そんなこんなで、周囲の建物に比べて大きく重厚な建造物がお出迎えしてくれた。
「えっ!? ウルガー様からの手紙っすか!?」
本部に併設された広場で雑務に追われる一人の男性騎士。ウルガーから手紙であることを伝えると、彼はため息をつきながらそれを受け取った。
剣山の様にツンツンに尖った金髪頭の彼の名はマックス。王都守護騎士団の飛行部隊に所属する18歳の騎士。何の因果かウルガーに目をつけられてタクシー替わりに使われているのだという。
「これ、本当っすか!? こうしちゃいられない!」
手紙に目を通すや否やマックスは手紙を握りしめて慌てて本部建物に駆け込んだ。
やれやれせわしないやつだなと、俺達も後を追う。
「カルル団長、これは一大事っすよ!」
「……うるさい……」
団長室と書かれた部屋の中には若い女騎士が一人。鎧は着ておらず騎士団服に身を包んでいる。
男性としては平均的な身長のマックスと比べるとやや小さめで体も細めだ。短くまとめた茶褐色の髪には小さな髪飾りが一つだけつけられている。
式典で見たことがある。この人は王都守護騎士団長カルル・マルさんだ。
弱冠22歳という若さにして守護騎士団長を務める優秀な騎士。物静かで淡々と仕事をこなすタイプの人ということで、一大事だと騒ぎ立てるマックスに辟易した表情を浮かべている。
「マックス。お前は明日の朝一で出立」
「明日っすか!? 今から急いで向かわないとウルガー様がピンチっすよ!」
「……うるさい……。もう夕方だ。今からとなると夜間飛行となり危険が増す。お前だけなら尊い犠牲で済むが民間人を乗せるとなるとそうはいかない。それに各地に散っている飛行部隊に召集をかけている。明日の朝一には第1陣が飛べる」
静かに諭すような口調で、それでいて反論を許さないような圧も感じる。
「わかったっす……」
さしものマックスも大人しく折れる。
「心配するな。ウルガー様は100や200の騎士とやりあったとしても負ける事は無い。

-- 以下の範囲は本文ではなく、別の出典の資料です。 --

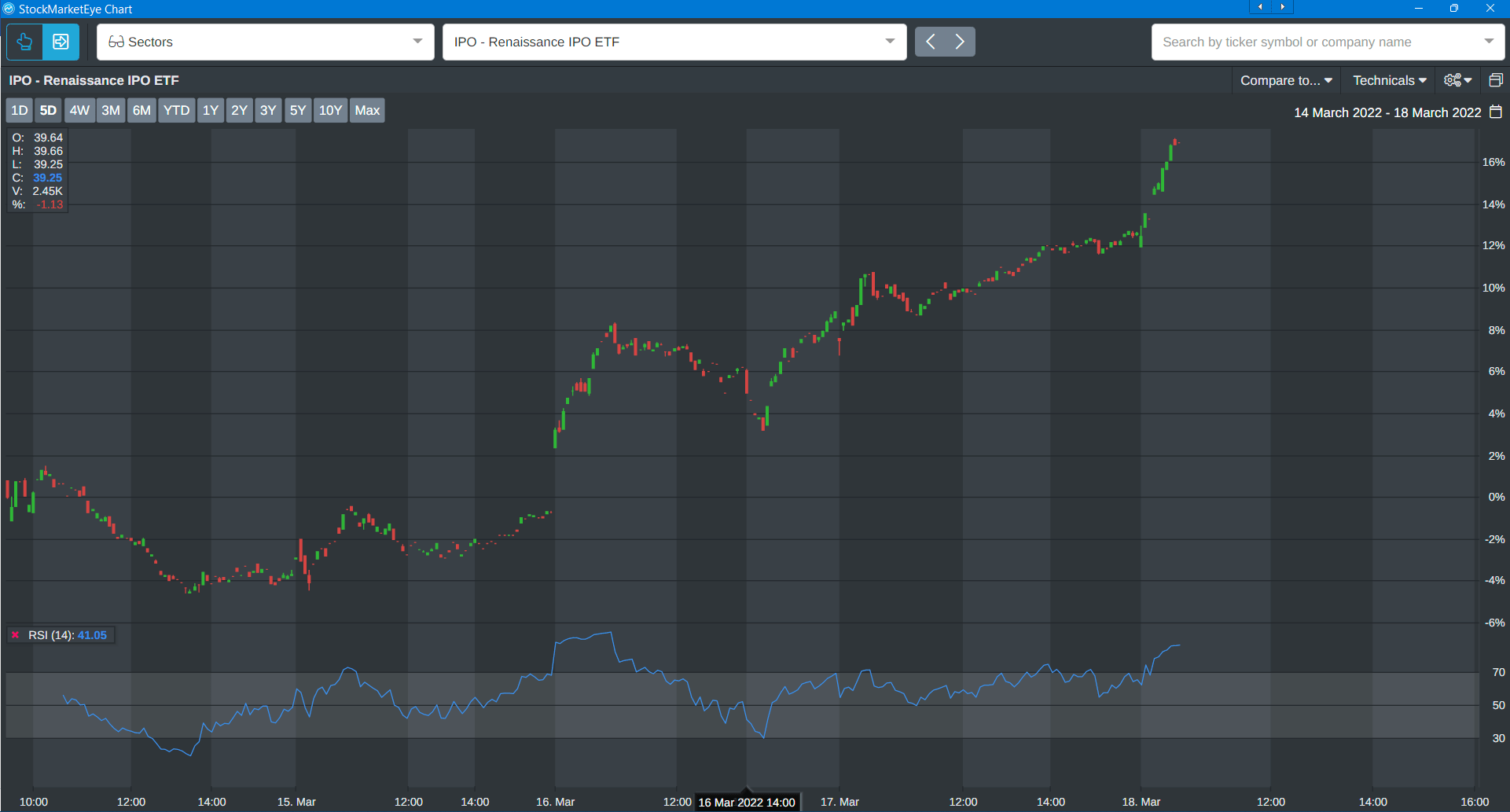Go to previous symbol with left chevron
The height and width of the screenshot is (812, 1510).
931,42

しかしな……お前がそんなにウルガー様を助けに行きたいとは意外だった。いつも嫌そうにしているのにな」
「よく見てるっすね団長。そりゃパシリのように使われるのは大変ですけど、自由騎士ウルガーは俺の憧れっすからね。ピンチとなると何をおいてでも加勢する所存っす!

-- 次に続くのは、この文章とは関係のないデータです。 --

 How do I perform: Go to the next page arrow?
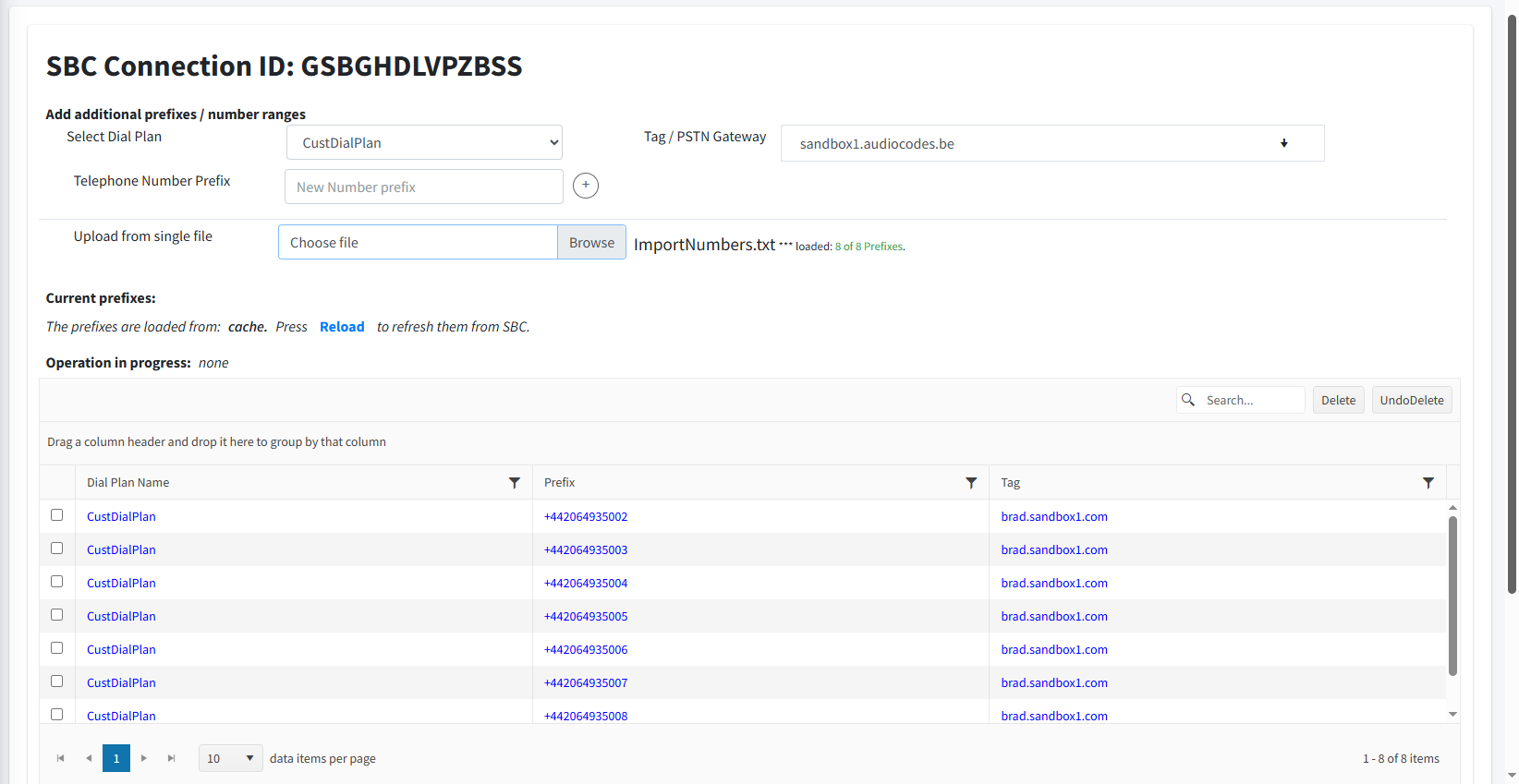coord(144,758)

それよりも団長、今日はよくしゃべるっすね。珍しいっす。ははん、さては団長もウルガー様のことが心配なんっすね」
「……うるさい……」
などと言うやり取りを経て出発は明日の朝一に決まった。
そうと決まったらやることがある。リコッタの説得だ。
今朝の様子を見るとクシャーナに帰るのは相当嫌なんだろう。
レナと説得について考えながらリコッタの待つ騎士団詰め所に戻るのだった。
◆◆◆
「おいしー!」
ずるずる、はふはふとラーメンのようなものを食べているリコッタの姿。
彼女を囲むように所狭しと料理が並べられていた。
詰め所に戻った俺達だったが、リコッタが寝ていた部屋に戻ったもののもぬけの殻。
一体どこに行ったのかと辺りをうろついているとリコッタの声が聞こえてきて……その場所に向かったところこの光景だった。
「レナ! お帰り!」
もぎゅもぎゅと豚まんのようなものを頬張るリコッタ。
どうやら元気になったようだ。それだけ食欲が出ればもう安心だな。
「レナさんお帰りなさい。見てこの食べっぷりを。ほれぼれするわよ」
次々と料理を運び込んでくる女騎士さん。
あー、これは小鹿亭の野菜スープに、パンタロンのクリームたっぷりパン。ひらキングのテイクアウト白身ムニエルもあるじゃないか。
空になった皿も多い。帰ってくるまでに一体どれだけ平らげていたというのか……。
「すみません。すみません。代金は全部ウルガー様にツケておいてください」
パシリの様にリコッタに使われている騎士さんに申し訳ないという思いと金銭的な部分の負い目とでペコペコと頭を下げるレナ。
いや本当にうちのリコッタが申し訳ない。
俺も平身低頭してプニプニと頭を下げる。
そんな中、ぐー、とレナの腹の虫が鳴った。